| Pixel coordinate grounding data |
+-------+
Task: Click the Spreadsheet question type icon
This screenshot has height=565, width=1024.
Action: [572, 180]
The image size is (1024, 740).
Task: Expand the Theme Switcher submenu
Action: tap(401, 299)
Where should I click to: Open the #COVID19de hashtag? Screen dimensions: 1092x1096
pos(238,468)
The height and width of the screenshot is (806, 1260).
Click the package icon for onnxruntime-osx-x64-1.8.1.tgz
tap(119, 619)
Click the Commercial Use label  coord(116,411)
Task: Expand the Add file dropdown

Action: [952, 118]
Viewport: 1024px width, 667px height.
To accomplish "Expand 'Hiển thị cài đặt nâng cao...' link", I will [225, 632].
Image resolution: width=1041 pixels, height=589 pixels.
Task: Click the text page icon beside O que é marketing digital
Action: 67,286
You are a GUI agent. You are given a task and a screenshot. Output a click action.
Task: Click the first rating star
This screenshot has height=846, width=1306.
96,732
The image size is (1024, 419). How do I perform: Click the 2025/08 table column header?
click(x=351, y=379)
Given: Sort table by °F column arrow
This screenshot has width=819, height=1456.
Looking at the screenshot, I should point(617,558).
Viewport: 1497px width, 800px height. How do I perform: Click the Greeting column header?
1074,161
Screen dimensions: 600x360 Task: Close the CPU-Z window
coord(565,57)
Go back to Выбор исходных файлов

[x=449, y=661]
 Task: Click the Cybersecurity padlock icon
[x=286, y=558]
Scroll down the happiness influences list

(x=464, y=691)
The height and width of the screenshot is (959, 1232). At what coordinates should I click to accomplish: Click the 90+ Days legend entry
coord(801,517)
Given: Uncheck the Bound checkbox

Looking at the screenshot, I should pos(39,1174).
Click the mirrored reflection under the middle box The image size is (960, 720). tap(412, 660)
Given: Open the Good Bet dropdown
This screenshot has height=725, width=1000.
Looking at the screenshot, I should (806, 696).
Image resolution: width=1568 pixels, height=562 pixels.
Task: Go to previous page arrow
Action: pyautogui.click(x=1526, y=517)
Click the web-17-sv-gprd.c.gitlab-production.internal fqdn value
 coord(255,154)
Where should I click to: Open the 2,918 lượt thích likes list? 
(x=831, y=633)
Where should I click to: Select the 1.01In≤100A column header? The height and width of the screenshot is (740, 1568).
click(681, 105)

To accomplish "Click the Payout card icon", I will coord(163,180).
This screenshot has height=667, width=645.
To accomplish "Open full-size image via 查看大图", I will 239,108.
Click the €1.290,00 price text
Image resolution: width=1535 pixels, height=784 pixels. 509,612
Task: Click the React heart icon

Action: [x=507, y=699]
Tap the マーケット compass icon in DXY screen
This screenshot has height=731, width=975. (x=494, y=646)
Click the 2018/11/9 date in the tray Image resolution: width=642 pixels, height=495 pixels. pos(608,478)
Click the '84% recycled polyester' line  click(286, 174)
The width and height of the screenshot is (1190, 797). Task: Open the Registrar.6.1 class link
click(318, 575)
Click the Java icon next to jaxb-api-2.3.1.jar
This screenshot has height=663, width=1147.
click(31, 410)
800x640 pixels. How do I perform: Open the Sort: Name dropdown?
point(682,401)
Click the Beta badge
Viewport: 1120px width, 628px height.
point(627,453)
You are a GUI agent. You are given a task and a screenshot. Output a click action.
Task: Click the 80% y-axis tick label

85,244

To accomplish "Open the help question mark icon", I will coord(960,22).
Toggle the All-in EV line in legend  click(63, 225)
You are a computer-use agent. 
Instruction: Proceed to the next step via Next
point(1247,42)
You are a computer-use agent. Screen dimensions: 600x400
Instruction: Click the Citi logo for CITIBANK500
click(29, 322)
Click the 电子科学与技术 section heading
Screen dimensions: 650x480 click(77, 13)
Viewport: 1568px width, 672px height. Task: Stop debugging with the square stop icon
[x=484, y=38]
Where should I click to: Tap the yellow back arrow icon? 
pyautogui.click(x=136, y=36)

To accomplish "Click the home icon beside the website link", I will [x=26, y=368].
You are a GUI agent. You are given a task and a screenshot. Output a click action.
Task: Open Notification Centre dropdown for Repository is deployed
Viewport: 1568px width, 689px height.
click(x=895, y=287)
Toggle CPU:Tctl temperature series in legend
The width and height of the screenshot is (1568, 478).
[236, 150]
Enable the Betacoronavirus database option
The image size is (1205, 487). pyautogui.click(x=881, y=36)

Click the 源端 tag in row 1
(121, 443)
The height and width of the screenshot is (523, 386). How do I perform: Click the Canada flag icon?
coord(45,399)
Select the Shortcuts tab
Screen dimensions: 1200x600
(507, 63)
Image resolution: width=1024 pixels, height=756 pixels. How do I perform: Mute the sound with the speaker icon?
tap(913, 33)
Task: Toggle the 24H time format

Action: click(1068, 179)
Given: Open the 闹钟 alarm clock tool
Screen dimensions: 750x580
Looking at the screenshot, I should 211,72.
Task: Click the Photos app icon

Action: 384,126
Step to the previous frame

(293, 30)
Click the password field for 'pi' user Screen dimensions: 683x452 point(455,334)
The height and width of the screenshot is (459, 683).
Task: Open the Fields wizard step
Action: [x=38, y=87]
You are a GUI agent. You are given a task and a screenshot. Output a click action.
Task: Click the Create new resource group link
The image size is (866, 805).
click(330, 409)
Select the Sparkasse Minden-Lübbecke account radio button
+-------+
| The task |
Give back exactly the lines from the beginning of the records through the line containing "Given: Sort table by °F column arrow", and only those.

| Answer space |
Task: Click the Spreadsheet question type icon
This screenshot has height=565, width=1024.
Action: [572, 180]
The image size is (1024, 740).
Task: Expand the Theme Switcher submenu
Action: tap(401, 299)
Where should I click to: Open the #COVID19de hashtag? Screen dimensions: 1092x1096
pos(238,468)
The height and width of the screenshot is (806, 1260).
Click the package icon for onnxruntime-osx-x64-1.8.1.tgz
tap(119, 619)
Click the Commercial Use label  coord(116,411)
Task: Expand the Add file dropdown

Action: [952, 118]
Viewport: 1024px width, 667px height.
To accomplish "Expand 'Hiển thị cài đặt nâng cao...' link", I will [225, 632].
Image resolution: width=1041 pixels, height=589 pixels.
Task: Click the text page icon beside O que é marketing digital
Action: 67,286
You are a GUI agent. You are given a task and a screenshot. Output a click action.
Task: Click the first rating star
This screenshot has height=846, width=1306.
96,732
The image size is (1024, 419). How do I perform: Click the 2025/08 table column header?
click(x=351, y=379)
Given: Sort table by °F column arrow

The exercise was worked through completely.